Exercise instructions:
Update the lines from the one containing "Open 数据上报 in the sidebar" through the one containing "[x=65, y=460]" by replacing "sidebar" with "side panel" and changing nothing else. Give only those lines, and leave the pictures out.

Entries:
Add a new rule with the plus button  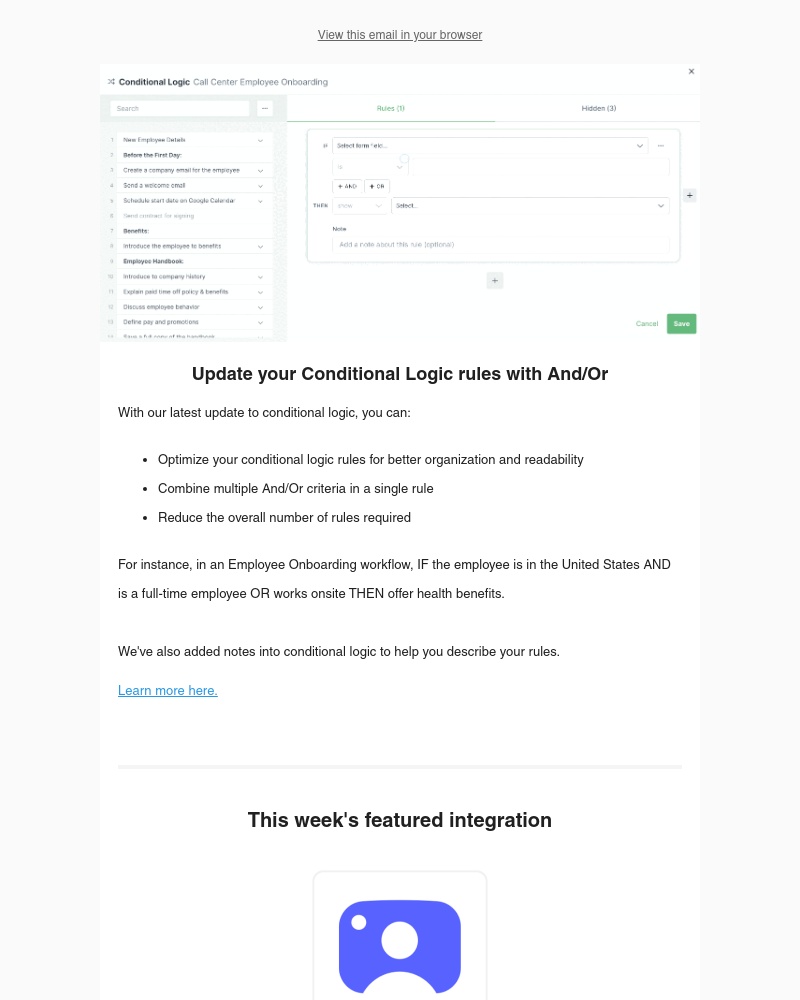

---

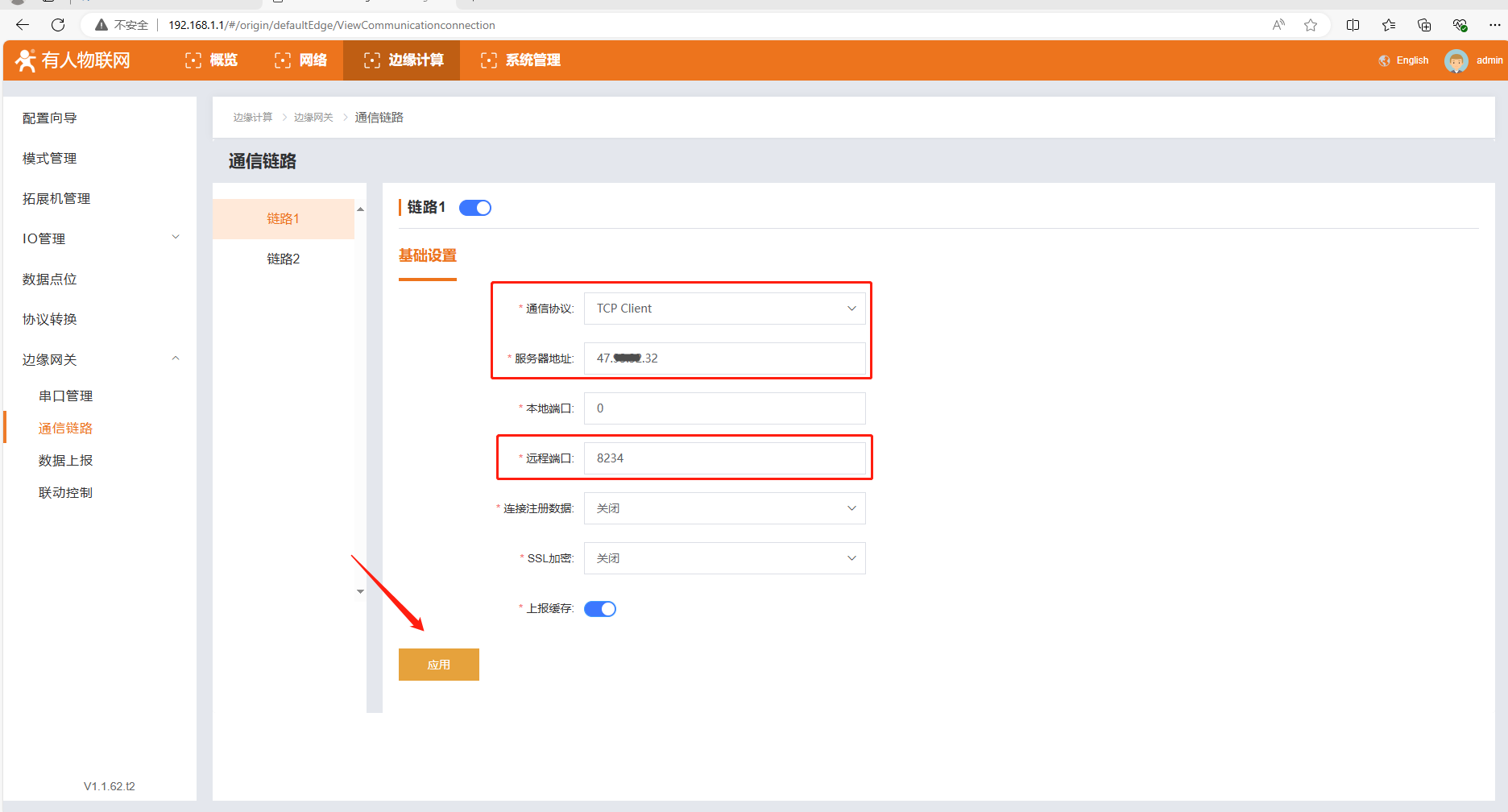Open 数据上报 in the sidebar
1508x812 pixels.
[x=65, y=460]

* * *

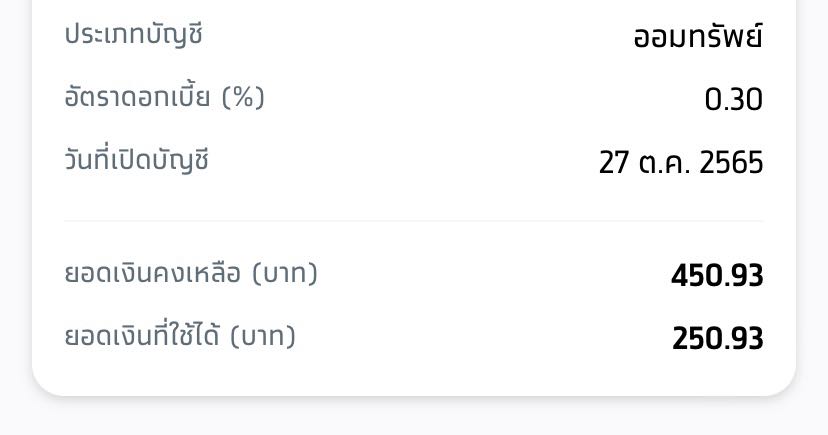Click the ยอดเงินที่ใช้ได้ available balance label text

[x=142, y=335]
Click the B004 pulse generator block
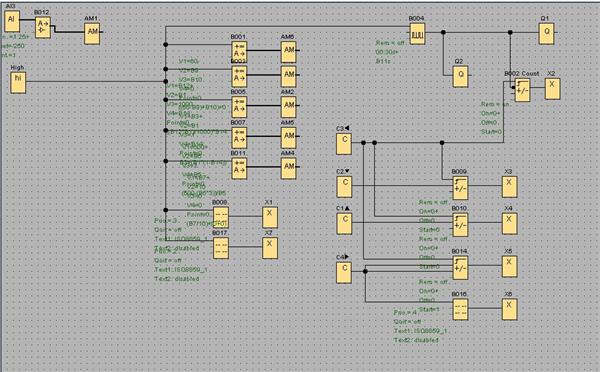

Correct result:
Open 数据上报 in the side panel
1508x812 pixels.
[x=65, y=460]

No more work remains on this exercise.